*Exercise:* From the entries below, write out exactly the lines between the line holding "Task: Open the Basics sidebar panel" and the line holding "Task: Click the Superpackage label text", inclusive, excluding any pictures.

*Input for this task:*
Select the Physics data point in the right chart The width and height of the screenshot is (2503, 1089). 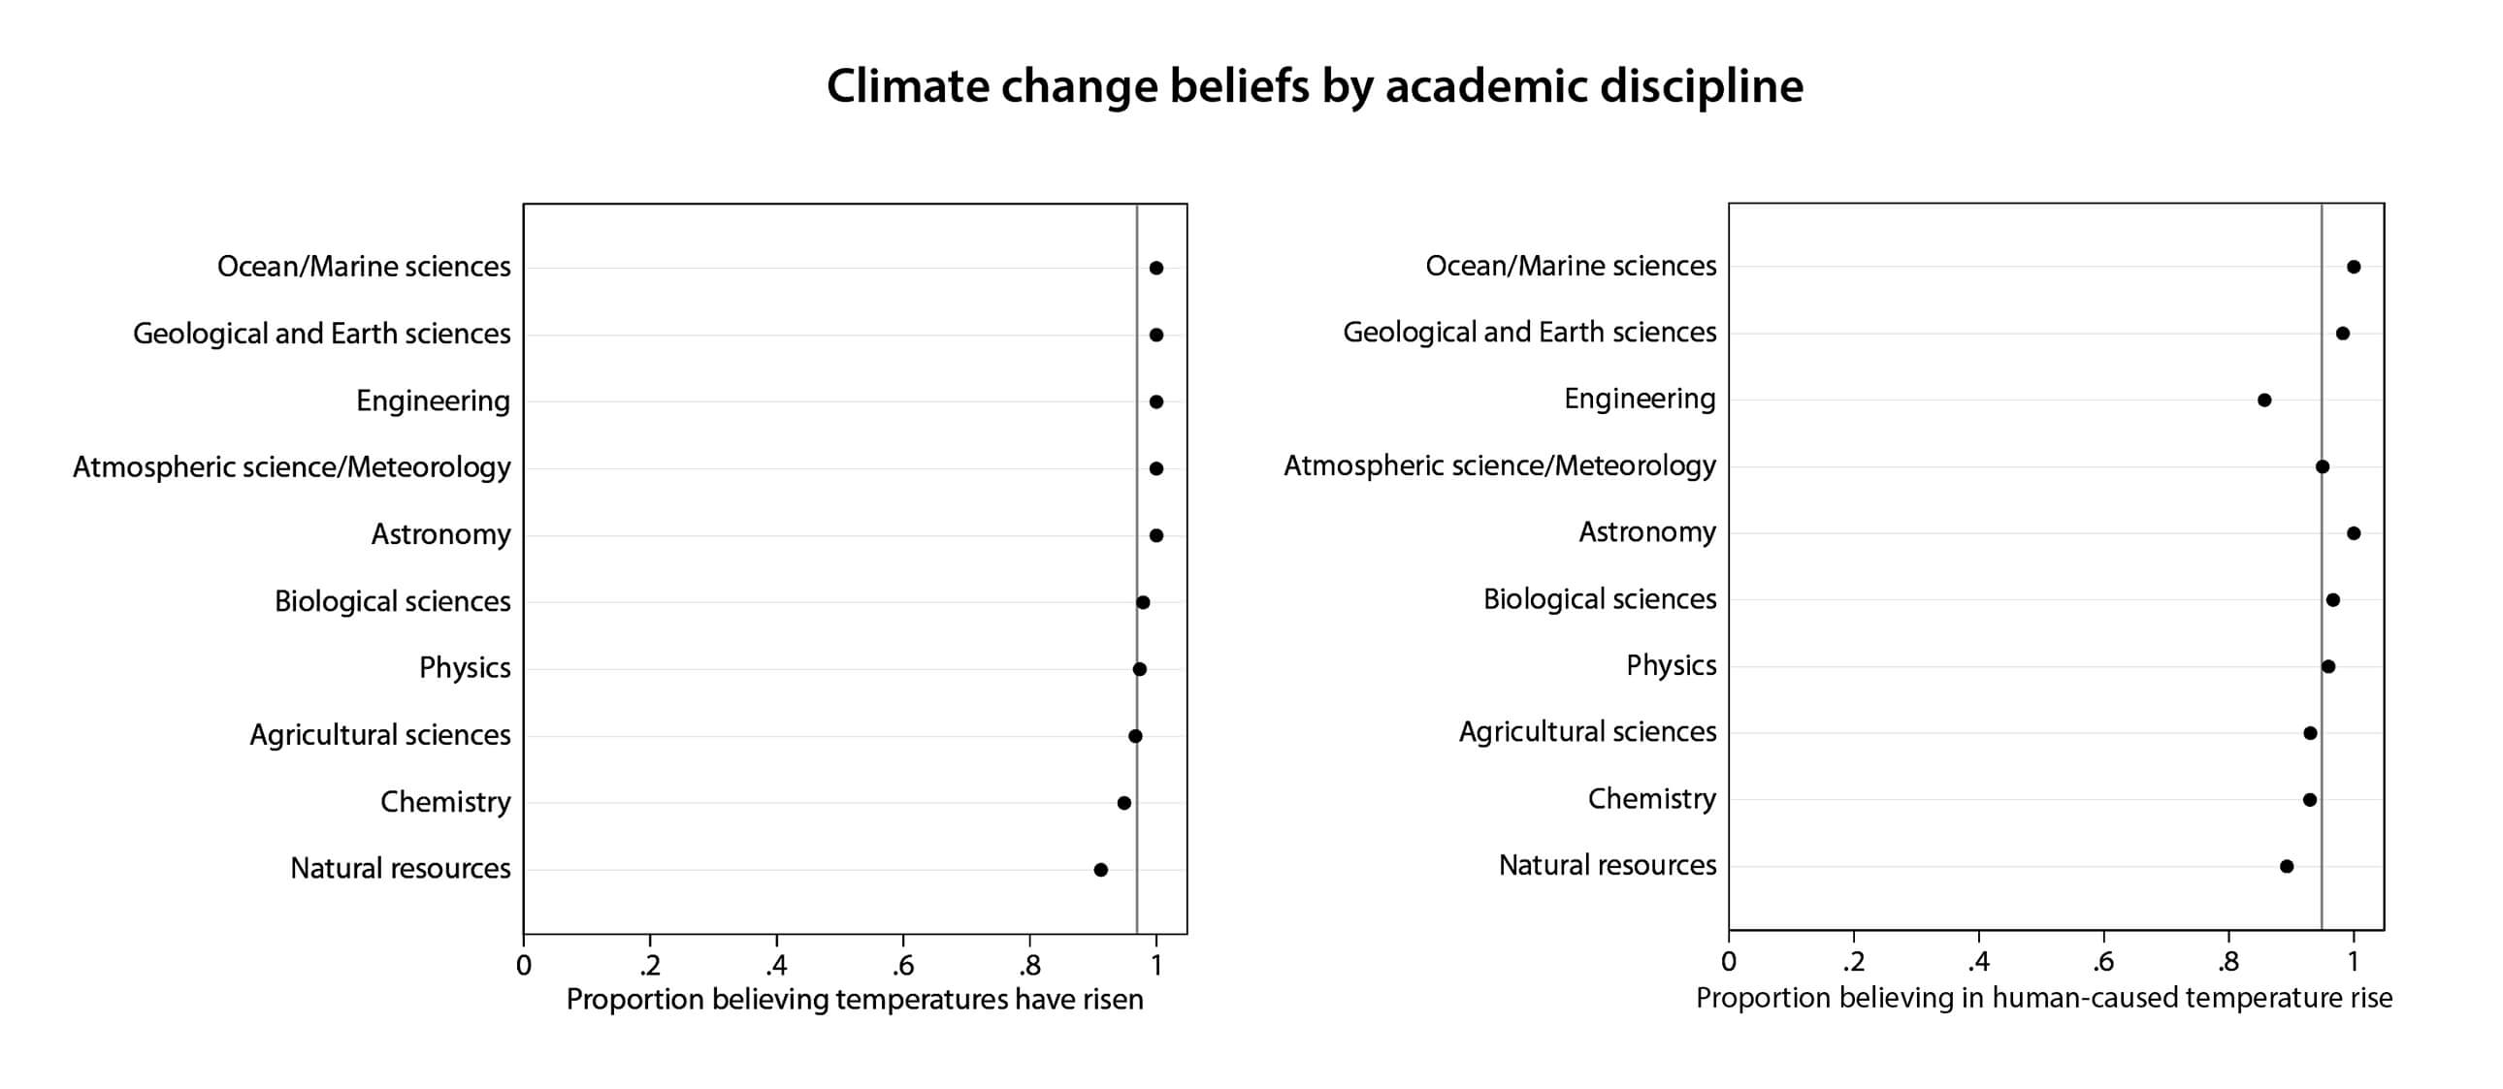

--

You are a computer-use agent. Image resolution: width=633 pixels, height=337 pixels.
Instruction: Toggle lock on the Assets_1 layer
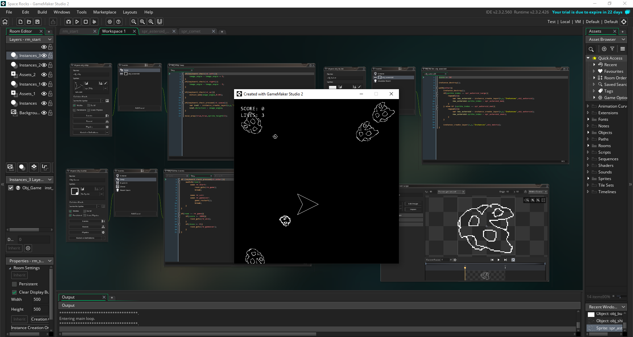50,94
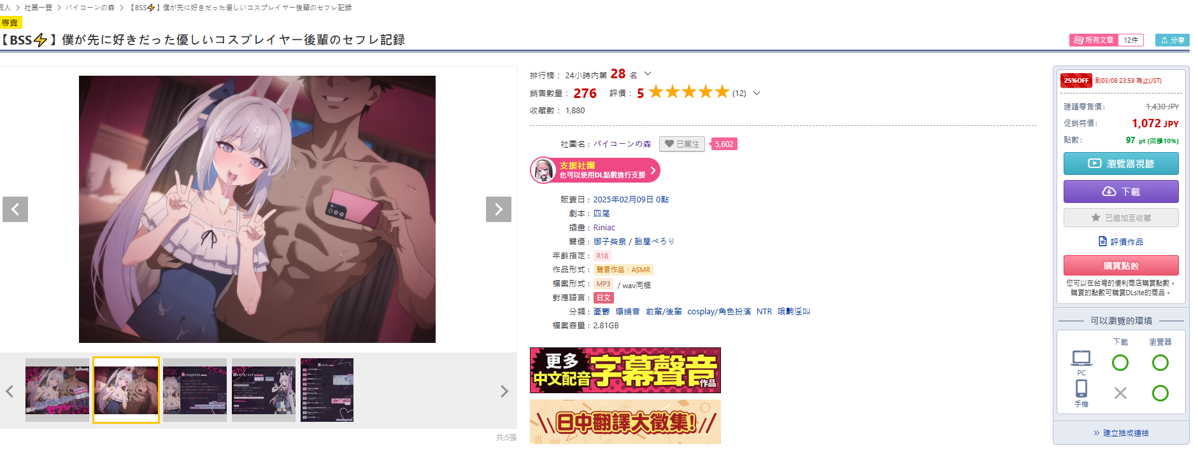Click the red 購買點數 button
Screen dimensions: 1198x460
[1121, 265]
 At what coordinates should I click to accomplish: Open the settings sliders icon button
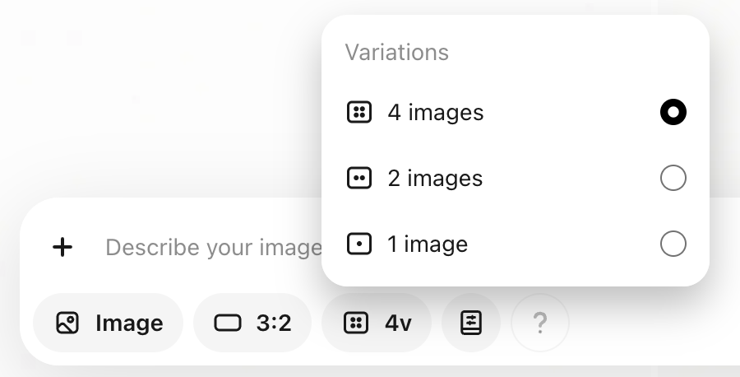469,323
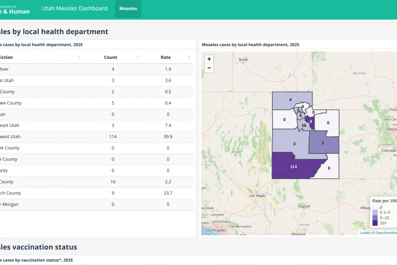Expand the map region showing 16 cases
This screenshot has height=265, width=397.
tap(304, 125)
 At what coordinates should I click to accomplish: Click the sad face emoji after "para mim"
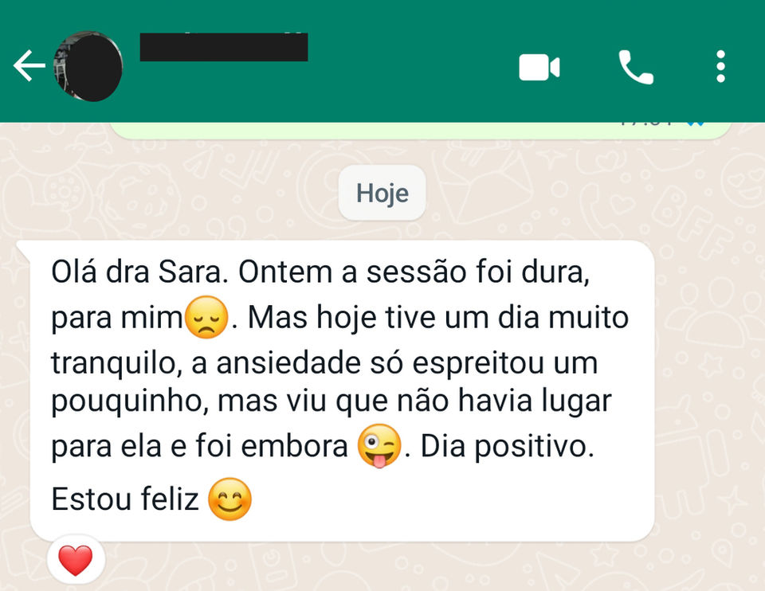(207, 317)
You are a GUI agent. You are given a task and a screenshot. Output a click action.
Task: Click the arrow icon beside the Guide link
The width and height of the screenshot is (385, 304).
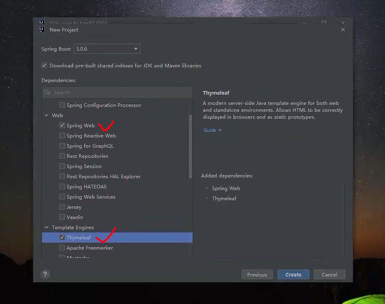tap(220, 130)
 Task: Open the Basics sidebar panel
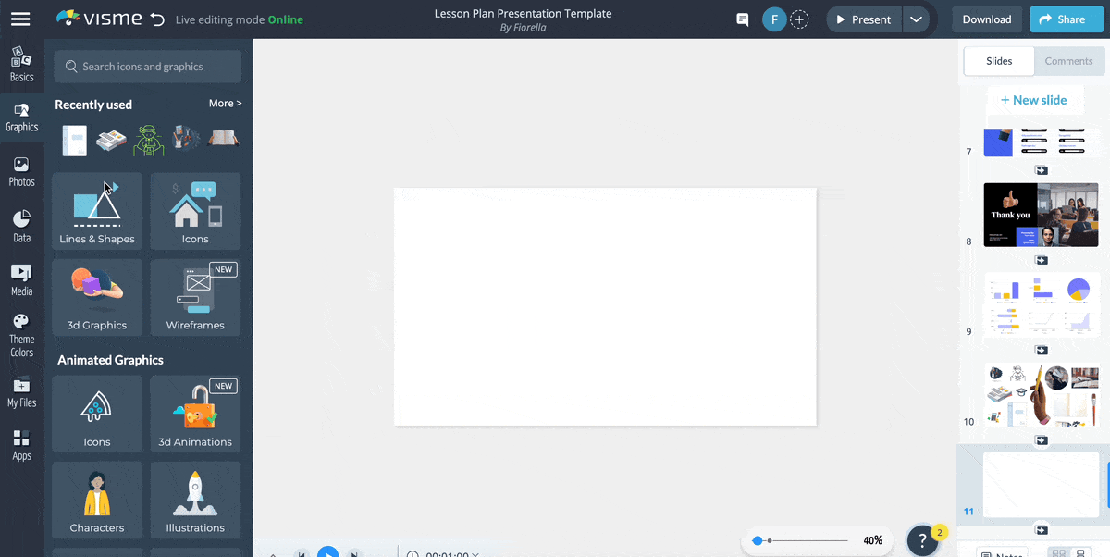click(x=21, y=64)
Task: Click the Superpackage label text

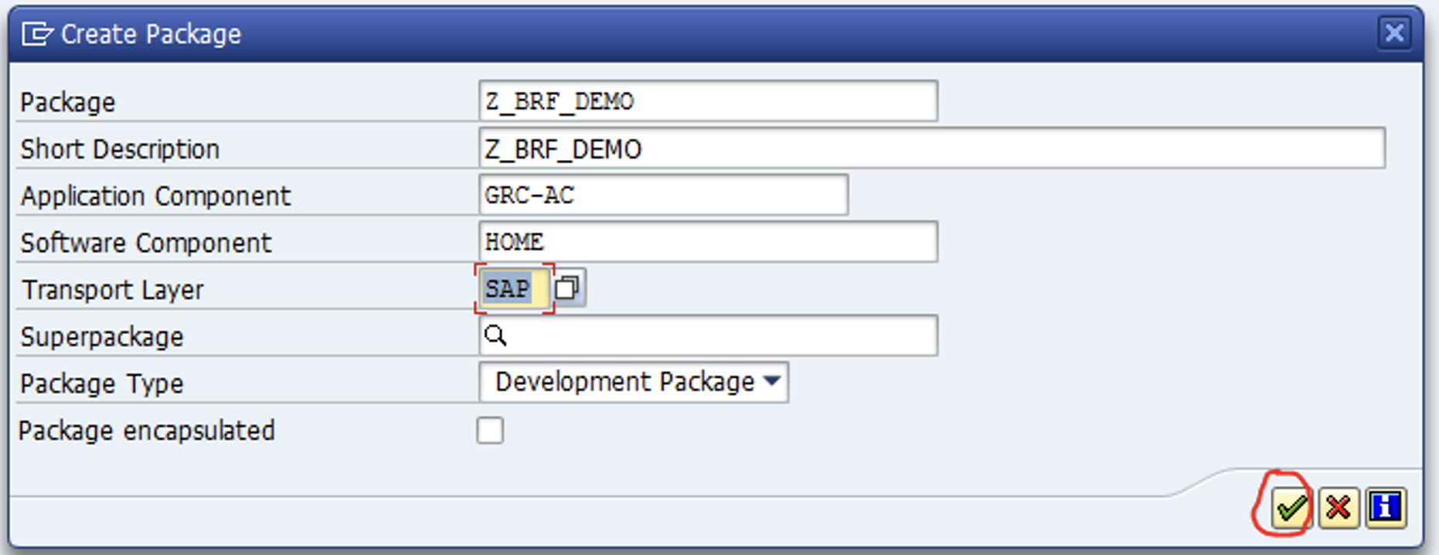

--

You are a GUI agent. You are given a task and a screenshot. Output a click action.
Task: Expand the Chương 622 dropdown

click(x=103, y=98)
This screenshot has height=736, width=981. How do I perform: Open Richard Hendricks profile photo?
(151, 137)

*Completed exercise:*
 Task: Open the Basics sidebar panel
click(x=21, y=64)
Task: Click the Superpackage label text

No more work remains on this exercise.